• _Exercise 1_
In the Black Magic press roundup below, condense the paragraph that begins "GETTING THEIR DUE RESPECT" into a short bulleted list that keeps its main facts.
• _Exercise 2_
Transcribe the part of the Black Magic press roundup below starting at "GETTING THEIR DUE" and ending at "FREE PRESS, 3/12).".

• _Extracted text_
Writer Feels Film Scores With
Coverage Of Off-Court Issues
OFF THE COURT: In San Diego, Jay Posner writes "Black Magic" is "about far more than basketball. It's also a history lesson. ... It tells the story of injustices faced by black players before and during the civil rights movement" (SAN DIEGO UNION-TRIBUNE, 3/14). SI's Kostya Kennedy writes the film's "lasting impact comes not from [Monroe] undressing defenders. It comes from the blunt force of injustice and a time that should never be forgotten" (SI, 3/17 issue). The N.Y. TIMES' PLAY magazine's Bryan Curtis writes, "What makes 'Black Magic' interesting is its refusal to take its coaches, players and civil-rights leaders and funnel them into a single reading of history" (PLAY, 3/'08). In San Diego, Alan Drooz wrote "at times, you'll get angry. At a couple junctures, you'll get a lump in your throat. This is powerful stuff" (SAN DIEGO UNION-TRIBUNE, 3/10). In Ft. Worth, Ray Buck: "Be ready for Black Magic to sometimes shock and offend. It's slick in production ... but raw in emotion" (FT. WORTH STAR-TELEGRAM, 3/14). The MILWAUKEE JOURNAL SENTINEL's Howard: "I promise you it will move your soul, transporting you back to a time in America where the hair on your neck stands at attention. ... You walk through the past mostly grimacing, becoming a silent spectator to a history that is not taught in school, but should be" (MILWAUKEE JOURNAL SENTINEL, 3/12).

GETTING THEIR DUE RESPECT: In Denver, Dusty Saunders wrote the film "offers a solid theme: The achievements of many early-day black players and coaches still are unrecognized" (ROCKY MOUNTAIN NEWS, 3/10). In N.Y., George Willis wrote it was a "special time and a special era that produced special players. Maybe 'Black Magic' will help them get their due" (N.Y. POST, 3/9). Monroe said, "It's unfortunate that we were about 10 years too late telling this story because we lost Coach [Clarence] Gaines and Coach [John] McLendon. But those who learned the valuable lessons they taught are a part of their legacy" (DETROIT FREE PRESS, 3/12).

MORE THAN JUST SPORTS: NEWSDAY's Best noted the documentary features footage of "civil rights era events," including the '68 riot at South Carolina State Univ., later known as the Orangeburg Massacre, which "resulted in the deaths of students but is far less known" than the '70 shootings at Kent State Univ. Klores "knew he risked losing some viewers with long segments such as that on Orangeburg, which is only tangentially related to basketball. But it was a chance he was willing to take" (NEWSDAY, 3/8). Klores indicated that he "hopes his film spurs the appropriate people to reopen the investigation into the Orangeburg Massacre and leads the Basketball [HOF] to open its doors to the sport's deserving black pioneers" (Columbia STATE, 3/4).

• _Data extract_
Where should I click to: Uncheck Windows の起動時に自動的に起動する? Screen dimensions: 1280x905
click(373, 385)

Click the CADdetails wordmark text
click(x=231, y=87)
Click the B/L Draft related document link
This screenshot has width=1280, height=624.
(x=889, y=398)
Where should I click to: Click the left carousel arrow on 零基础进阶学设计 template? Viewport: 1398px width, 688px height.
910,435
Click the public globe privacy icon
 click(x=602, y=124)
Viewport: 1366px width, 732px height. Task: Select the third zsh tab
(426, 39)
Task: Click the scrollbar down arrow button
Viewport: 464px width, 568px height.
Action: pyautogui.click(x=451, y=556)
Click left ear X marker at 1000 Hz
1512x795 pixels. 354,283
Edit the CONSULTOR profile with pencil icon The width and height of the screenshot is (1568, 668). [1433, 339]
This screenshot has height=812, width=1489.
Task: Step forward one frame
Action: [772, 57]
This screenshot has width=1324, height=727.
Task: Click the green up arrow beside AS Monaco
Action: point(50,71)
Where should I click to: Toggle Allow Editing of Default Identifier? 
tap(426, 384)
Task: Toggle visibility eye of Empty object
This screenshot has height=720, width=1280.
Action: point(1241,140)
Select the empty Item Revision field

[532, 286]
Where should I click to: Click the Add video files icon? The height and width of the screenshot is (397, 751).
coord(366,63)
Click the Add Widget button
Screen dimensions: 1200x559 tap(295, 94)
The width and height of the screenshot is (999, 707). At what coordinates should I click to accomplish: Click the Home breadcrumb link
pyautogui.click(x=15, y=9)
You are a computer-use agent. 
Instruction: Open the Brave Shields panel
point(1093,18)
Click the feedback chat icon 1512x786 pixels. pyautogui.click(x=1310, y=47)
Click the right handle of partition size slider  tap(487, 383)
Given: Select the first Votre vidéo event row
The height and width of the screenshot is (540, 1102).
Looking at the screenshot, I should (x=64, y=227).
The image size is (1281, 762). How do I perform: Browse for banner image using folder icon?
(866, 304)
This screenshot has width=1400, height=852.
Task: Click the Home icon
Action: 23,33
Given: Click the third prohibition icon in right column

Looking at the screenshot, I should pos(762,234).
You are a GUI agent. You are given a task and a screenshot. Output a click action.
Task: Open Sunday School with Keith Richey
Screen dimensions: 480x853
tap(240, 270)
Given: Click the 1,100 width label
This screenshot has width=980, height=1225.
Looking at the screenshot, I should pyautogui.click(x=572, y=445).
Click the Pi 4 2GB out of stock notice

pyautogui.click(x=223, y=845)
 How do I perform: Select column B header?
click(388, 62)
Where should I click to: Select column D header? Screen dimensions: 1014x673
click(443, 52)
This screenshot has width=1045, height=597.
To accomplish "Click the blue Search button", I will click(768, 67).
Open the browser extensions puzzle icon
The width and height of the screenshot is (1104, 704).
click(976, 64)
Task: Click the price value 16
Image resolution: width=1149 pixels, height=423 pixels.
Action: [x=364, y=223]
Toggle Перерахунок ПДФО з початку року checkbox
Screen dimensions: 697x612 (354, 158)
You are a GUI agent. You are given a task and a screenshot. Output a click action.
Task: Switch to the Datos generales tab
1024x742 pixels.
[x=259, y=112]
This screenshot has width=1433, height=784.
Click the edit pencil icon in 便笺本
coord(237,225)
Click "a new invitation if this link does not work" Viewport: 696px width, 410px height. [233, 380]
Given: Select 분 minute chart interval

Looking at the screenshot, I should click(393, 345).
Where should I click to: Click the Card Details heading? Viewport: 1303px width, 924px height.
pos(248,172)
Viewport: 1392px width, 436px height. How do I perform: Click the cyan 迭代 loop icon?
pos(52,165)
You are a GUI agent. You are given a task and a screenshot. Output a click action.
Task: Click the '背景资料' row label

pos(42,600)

• _Answer area 1_
- Dusty Saunders (Rocky Mountain News, 3/10): the film's theme is that many early black players and coaches still have not been recognized for their achievements.
- George Willis (N.Y. Post, 3/9): it was a special era that produced special players, and "Black Magic" may help them get their due.
- Monroe (Detroit Free Press, 3/12): the story was told about 10 years too late, after the loss of Coach Clarence Gaines and Coach John McLendon, but those who learned their lessons are part of their legacy.

• _Answer area 2_
GETTING THEIR DUE RESPECT: In Denver, Dusty Saunders wrote the film "offers a solid theme: The achievements of many early-day black players and coaches still are unrecognized" (ROCKY MOUNTAIN NEWS, 3/10). In N.Y., George Willis wrote it was a "special time and a special era that produced special players. Maybe 'Black Magic' will help them get their due" (N.Y. POST, 3/9). Monroe said, "It's unfortunate that we were about 10 years too late telling this story because we lost Coach [Clarence] Gaines and Coach [John] McLendon. But those who learned the valuable lessons they taught are a part of their legacy" (DETROIT FREE PRESS, 3/12).